INPUT MATERIAL —

*** Begin section ***

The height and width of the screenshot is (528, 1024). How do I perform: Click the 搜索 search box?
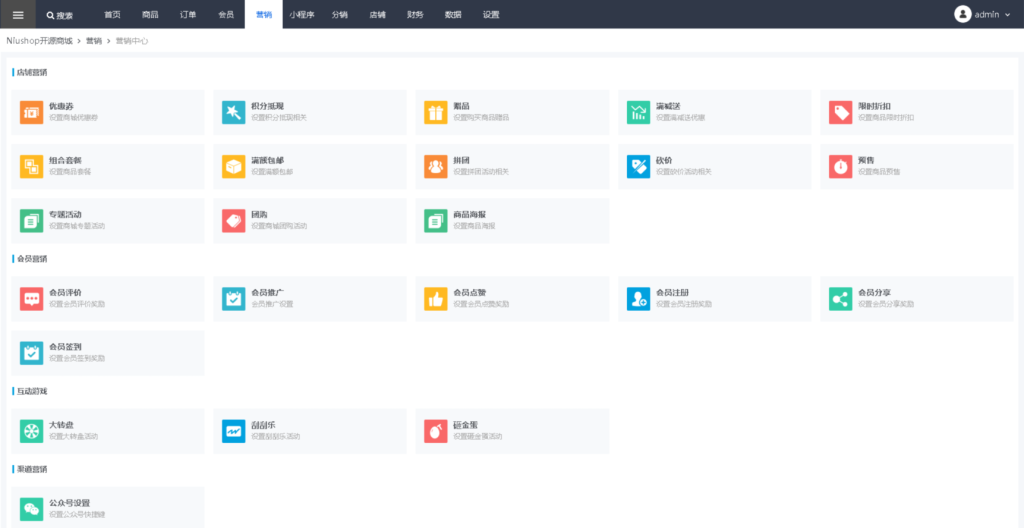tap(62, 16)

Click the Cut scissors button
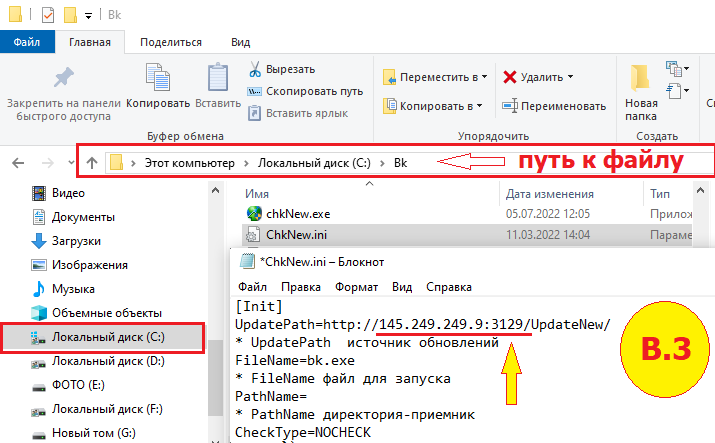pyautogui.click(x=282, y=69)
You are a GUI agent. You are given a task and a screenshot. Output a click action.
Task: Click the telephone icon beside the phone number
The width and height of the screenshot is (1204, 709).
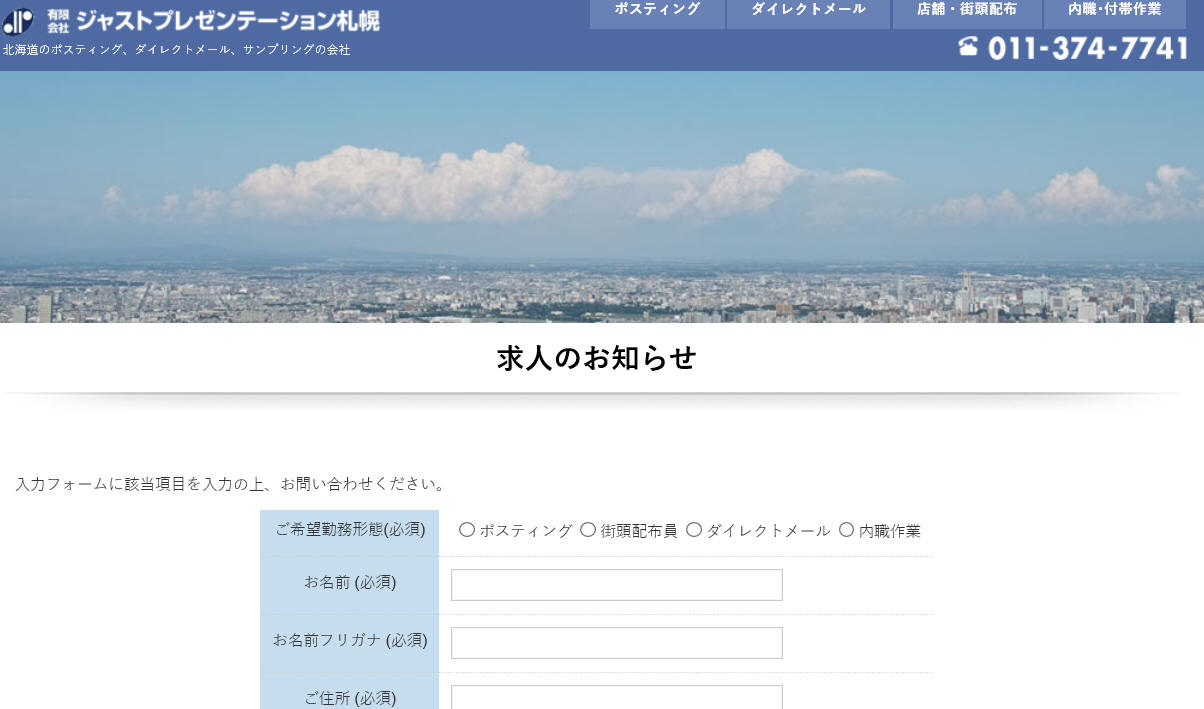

*** End section ***
*** Begin section ***

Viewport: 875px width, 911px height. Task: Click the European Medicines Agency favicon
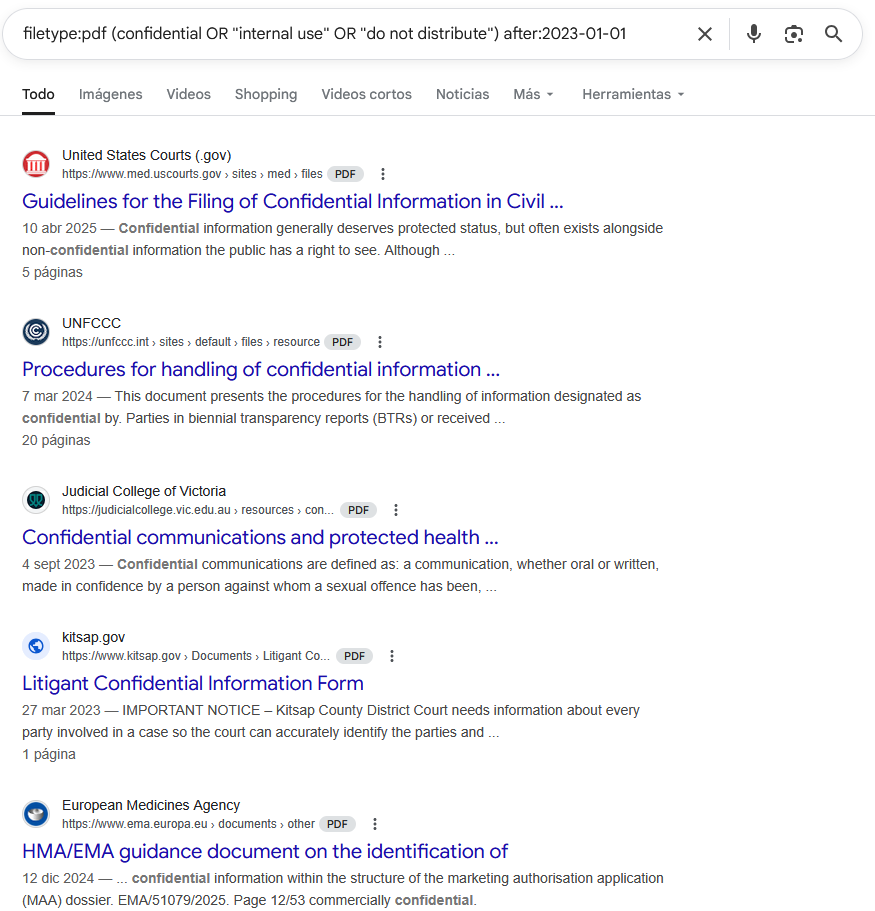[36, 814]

*** End section ***
*** Begin section ***

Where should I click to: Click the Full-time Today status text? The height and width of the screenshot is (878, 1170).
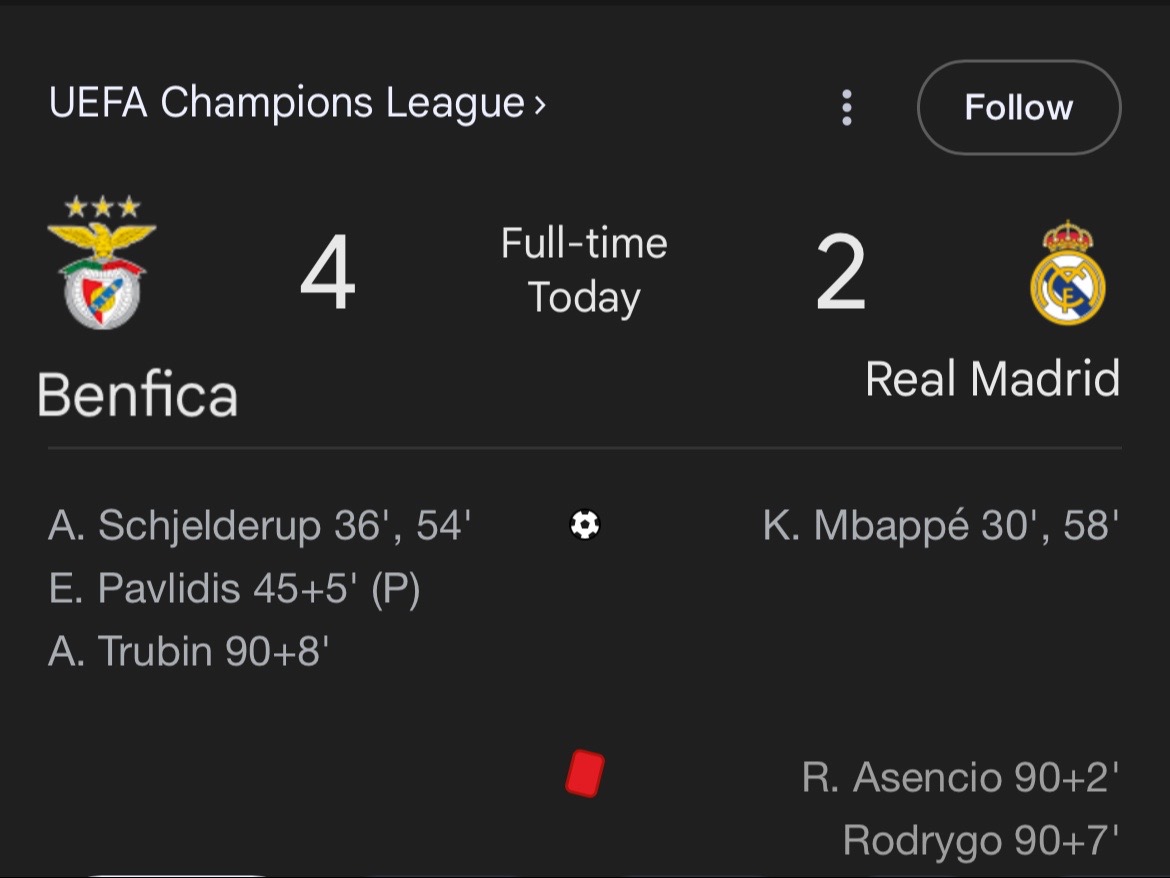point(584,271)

*** End section ***

PROBLEM DESCRIPTION — Using the records above, repeat exactly the run of lines that starts with the line with "The height and width of the screenshot is (528, 1024)." and goes on through the line with "The width and"; omit each picture.

THE ANSWER —
The height and width of the screenshot is (528, 1024). How do I perform: Click the 搜索 search box?
tap(62, 16)

Click the Cut scissors button
pyautogui.click(x=282, y=69)
You are a GUI agent. You are given a task and a screenshot. Output a click action.
Task: Click the telephone icon beside the phone number
The width and height of the screenshot is (1204, 709).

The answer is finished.